[Ausgangstext]

Dominanz vs. Toleranz

Frage: Soll man dominieren, oder tolerieren?

Beispiel:

Sollen wir Menschen die Welt dominieren, oder andere Arten tolerieren, oder uns gar um sie kümmern? Eine gute Frage. Sie kann auf beliebige Themen ausgedehnt werden, Bevölkerungsgruppen, Staaten, Lebensweisen, Glaubensrichtungen, was auch immer. Bleiben wir bei dem bekannten Beispiel der Artenvielfalt.

Überlegung:

Beginnen wir mit der Dominanz. Der Mensch hat bereits so einige Lebensformen verdrängt. Er ist durchaus in der Lage ganze Arten von Kontinenten zu verdrängen, oder komplett auszurotten. Den Bären und Wölfen in Europa ist es nicht gut ergangen als sie eine Konkurrenz für die Menschen wurden.

Nun ist die Frage, dürfen wir das? Aus den Augen der Natur betrachtet ist die Antwort recht einfach. Eine dominante Spezies verdrängt eine unterlegene. Arten sterben aus. Das war schon immer so, und passiert laufend. Für die Natur ist das kein Problem.

Die Frage entsteht aber aus einer Besonderheit des Menschen: er ist in der Lage, nicht nur ganz gezielt sondern vor allem geplant eine Art zu vernichten. Er ist aber im Gegenzug aber auch in der Lage, eben diese Vernichtung gezielt und geplant zu vermeiden. Hier steckt der wesentliche Knackpunkt: wenn eine Art eine andere verdrängt, dann tut sie das aus den Umständen heraus. Jede Art versucht zu überleben und/oder seine Nachkommenschaft zu sichern. Sollte eine andere Art dabei das Nachsehen haben, ist das (so weit wir das mit unserem bescheidenen Wissen beurteilen können) eben mehr oder weniger Pech. Natürliche Auslese.

Nun kann man das gleiche Argument für die Menschen ins Feld führen. Wenn eine Art verschwindet, weil wir Städte bauen, ist das eben natürliche Auslese. Stimmt, nichts gegen zu sagen. In dem Fall sind wir die dominante Spezies und verdrängen alles das was sich nicht anpassen kann. Fertig.

Diese Lösung ist aber leider ein wenig zu einfach. Zum einen bedeutet das, das wir gegenüber anderen Arten nicht besser und nicht schlechter sind. Wir drücken unsere Dominanz durch um unser überleben zu sichern. Mehr nicht. Das wirft die Frage auf, ob wir uns überhaupt entwickelt haben, oder ob wir nur technisch begabte Tiere sind.

[/Ausgangstext]
[Datenteil]

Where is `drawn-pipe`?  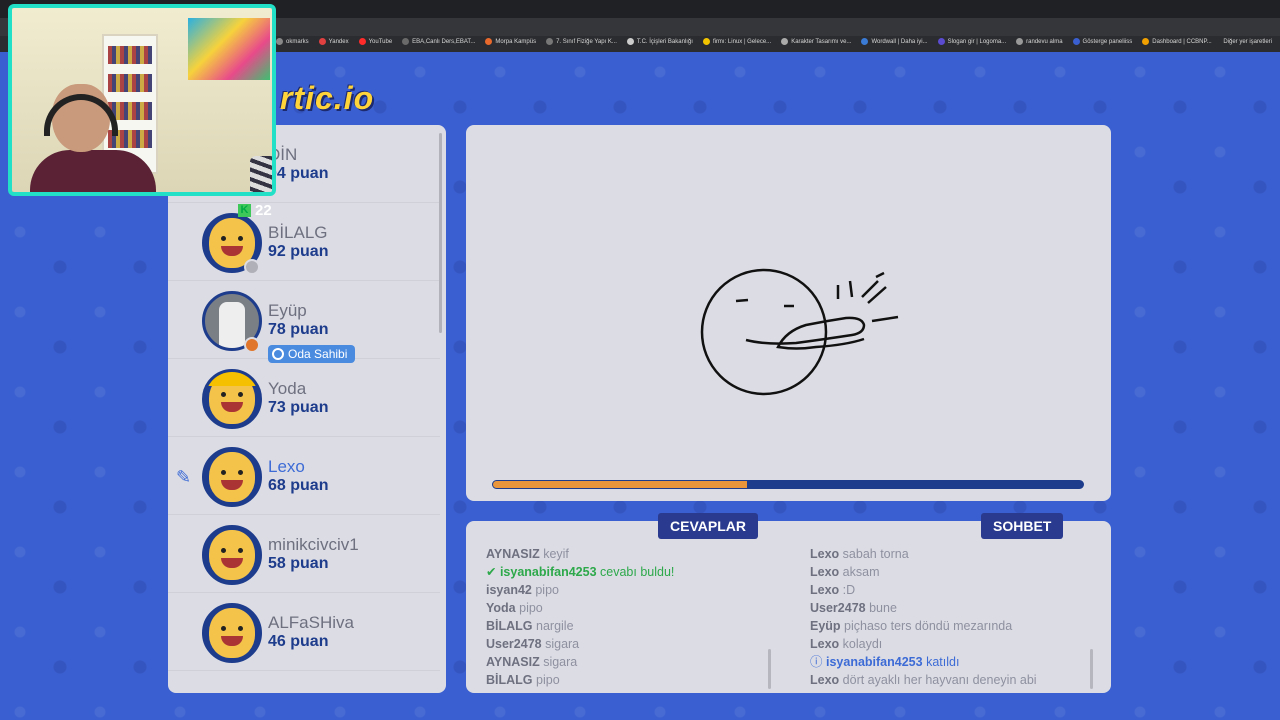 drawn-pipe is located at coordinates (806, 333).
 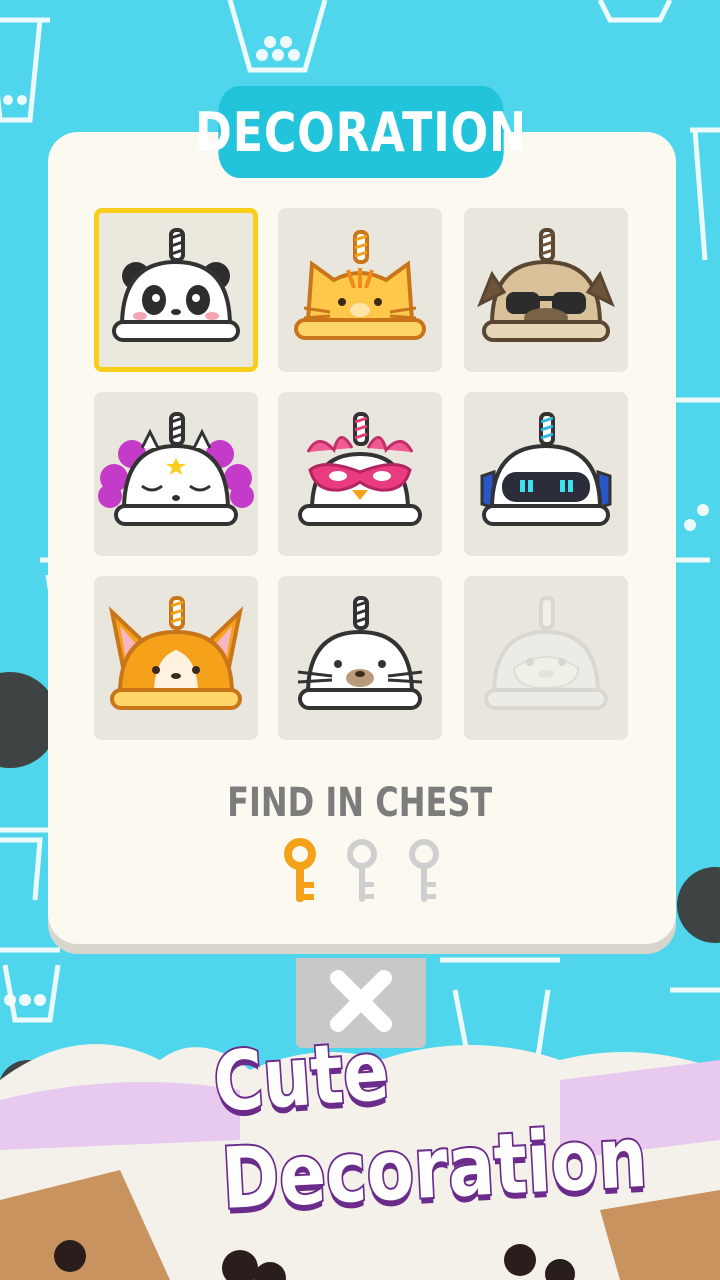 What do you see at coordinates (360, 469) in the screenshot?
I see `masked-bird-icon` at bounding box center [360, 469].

[/Datenteil]

Aufgabe 1 -
Nenne alle Themen, auf die sich die Frage nach Dominanz oder Toleranz laut dem Text über Dominanz und Toleranz ausdehnen lässt.
Aufgabe 2 -
Welchen Tieren ist es laut dem Text über Dominanz und Toleranz in Europa nicht gut ergangen, als sie zur Konkurrenz für die Menschen wurden?
Aufgabe 3 -
Schreibe den Text über Dominanz und Toleranz im Anschluss an seinen letzten Satz weiter.
Die Zeilen sind hier ohne Bedeutung.

Schriftliche Antwort 1 -
Bevölkerungsgruppen, Staaten, Lebensweisen, Glaubensrichtungen

Schriftliche Antwort 2 -
Den Bären und Wölfen.

Schriftliche Antwort 3 -
Der zweite Punkt zielt auf die Arten die sich anpassen. Wenn wir uns umschauen, welche Arten sich gut an ein Leben mit den Menschen, und in Städten, angepasst haben, stellt sich die Frage ob das die Arten sind mit denen wir unsere Zeit gerne teilen möchten. In den meisten Städten gibt es immerhin mehr Ratten als Menschen, und zwar nicht als Haustiere.

Das alles führt zu dem dritten Punkt. Der Frage, ob aus den Möglichkeiten die wir haben, nicht auch die Verantwortung erwächst. Aus großer Macht folgt große Verantwortung? Kann sein, kann auch nicht sein. Fakt ist: wenn man Möglichkeiten hat, muss man immer entscheiden, ob man sie nutzen will oder nicht. Das führt zu einem Dilemma, weil auch immer die Frage mitschwingt, ob man es tun sollte oder irgendwie dazu verpflichtet ist. Muss ich helfen, nur weil ich es kann? Hab ich dadurch Vorteile, oder Nachteile? Eine gute Frage. Tausende Antworten. Keine Lösung.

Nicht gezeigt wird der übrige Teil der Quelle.